Additionally, although perhaps redundant and unnecessary, where the friend of a prospective tenant agreed to assist the prospective tenant by providing false information to a landlord, the friend may also be civilly liable for the tort of conspiracy. Of course, if the the tort of deceit is proven, as would be required in proving the tort of conspiracy, then there is likely little, if anything, gained from alleging the tort of conspiracy in addition to alleging the tort of deceit within the litigation as proof of the deceit would be enough to create a civil liability; however, there may be circumstances where including both the tort allegation of deceit as well as the tort allegation of conspiracy are helpful to the litigation.
There are many misunderstandings and common false beliefs among both landlords and tenants regarding the criminality and other unlawfulness involving intentionally made false statements. As referenced above, criminality and tortiousness may occur when false information is used to induce or coerce others to enter into contractual relations, including tenancy agreements.

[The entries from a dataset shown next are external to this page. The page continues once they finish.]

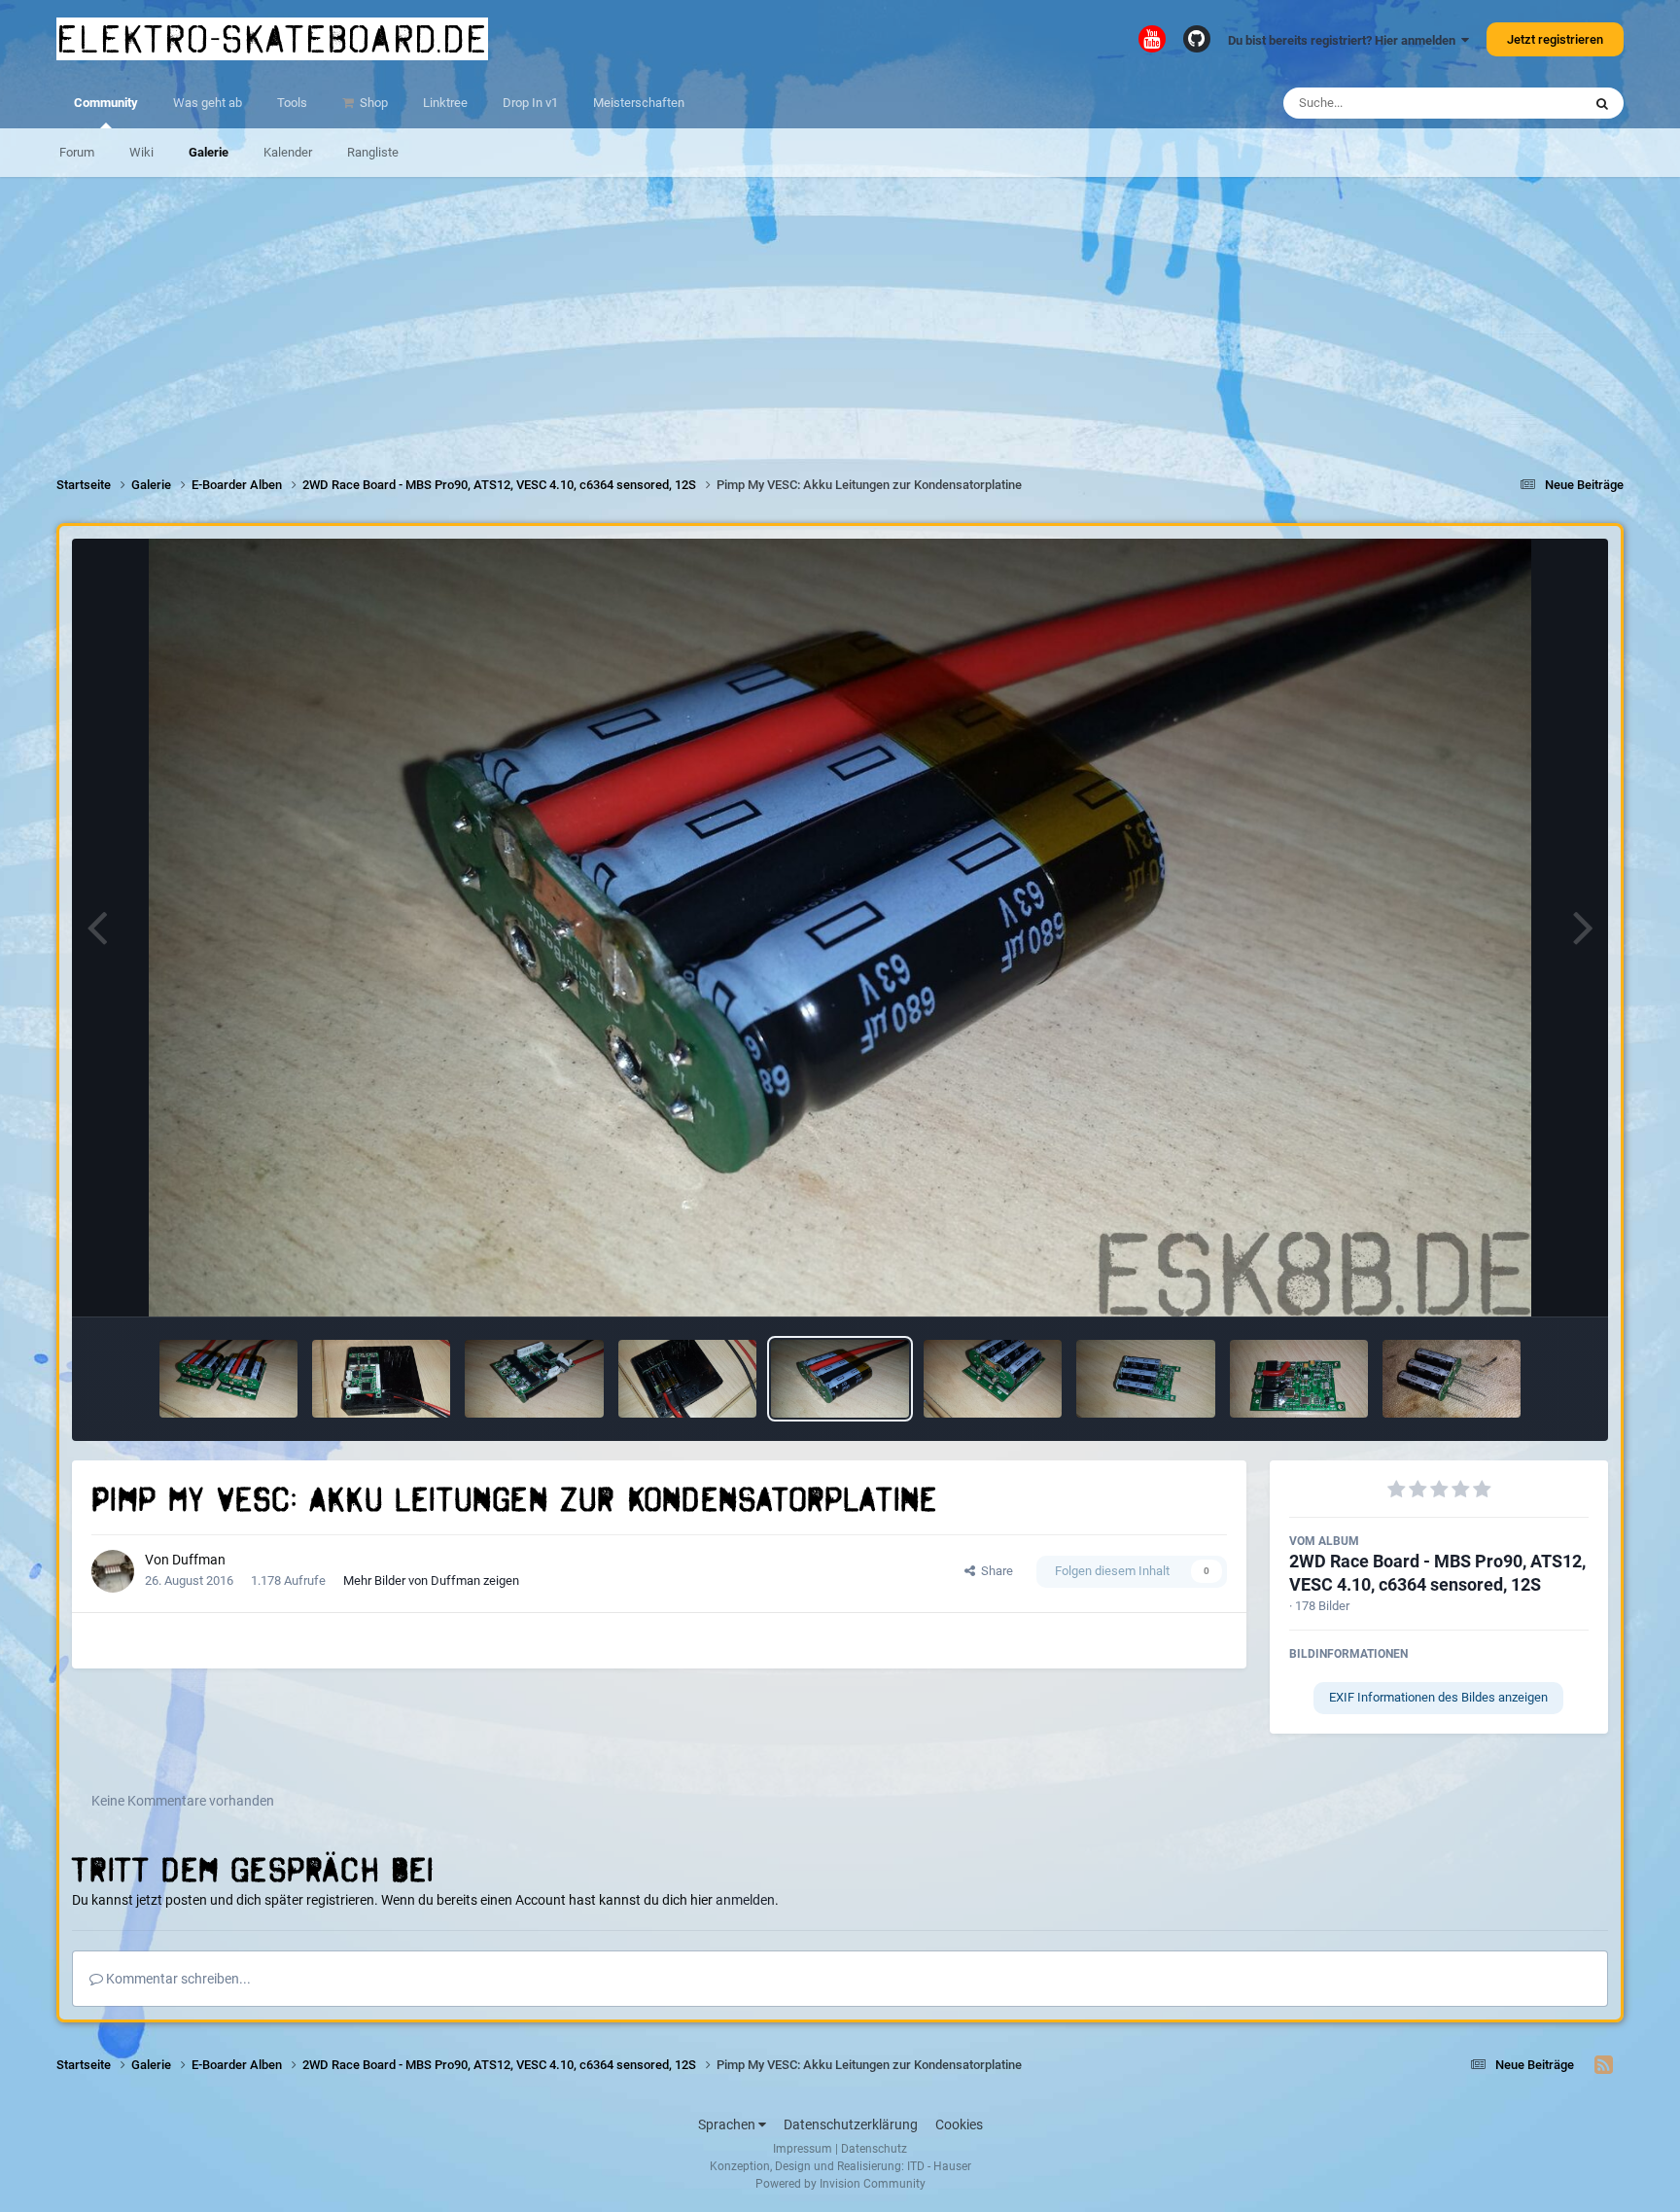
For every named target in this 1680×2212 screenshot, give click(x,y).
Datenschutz (874, 2149)
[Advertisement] (840, 313)
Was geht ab (207, 102)
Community (106, 102)
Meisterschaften (638, 102)
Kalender (287, 152)
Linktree (445, 102)
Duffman (199, 1559)
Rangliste (373, 152)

A source of misperception appears to arise from the inaccurate presumption that if the police fail to investigate and lay a charge then the conduct is therefore legal. Instead, it should be appreciated that the police may have discretion to determine what matters to pursue. Furthermore, it may actually be that where the police improperly choose to refrain from investigating potentially criminal conduct, the police may be acting wrongfully. One need only to remain aware that the police commonly turn an eye to unlawful conduct. As a plain and obvious example, the police routinely ignore speeding drivers until the severity of the speeding is significant whereas a driver exceeding the speed limit by five (5) kilometers per hour is ignored while a driver exceeding the speed limit by fifty (50) kilometers is chased down and charged despite that the driver exceeding the speed limit by five (5) kilometers per hour was, technically, breaking the law. Even more simply put, it should be remembered that getting away with breaking the law fails to mean that the conduct may be interpreted as legal.
Another source of misperception is the inaccurate belief that the Residential Tenancies Act, 2006, is the only law that governs landlord and tenant relationships and that only the Landlord Tenant Board may adjudicate where a dispute arises between a landlord and tenant. This misperception appears to arise from misunderstanding of section 168(2) of the Residential Tenancies Act, 2006, and the lack of attention or understanding of section 17 of the Residential Tenancies Act, 2006 whereas these sections state:
17 Except as otherwise provided in this Act, the common law rules respecting the effect of a serious, substantial or fundamental breach of a material covenant by one party to a contract on the obligation to perform of the other party apply with respect to tenancy agreements.
168(2) The Board has exclusive jurisdiction to determine all applications under this Act and with respect to all matters in which jurisdiction is conferred on it by this Act.
Despite the rarity of criminal charges, among other legal action, for false representations made during the tenancy application process, such action remains unlawful. Furthermore, in addition to the potential of criminal charges against a prospective tenant, a friend of a prospective tenant that participates in the misleading of a landlord may also be charged criminally or sued civilly.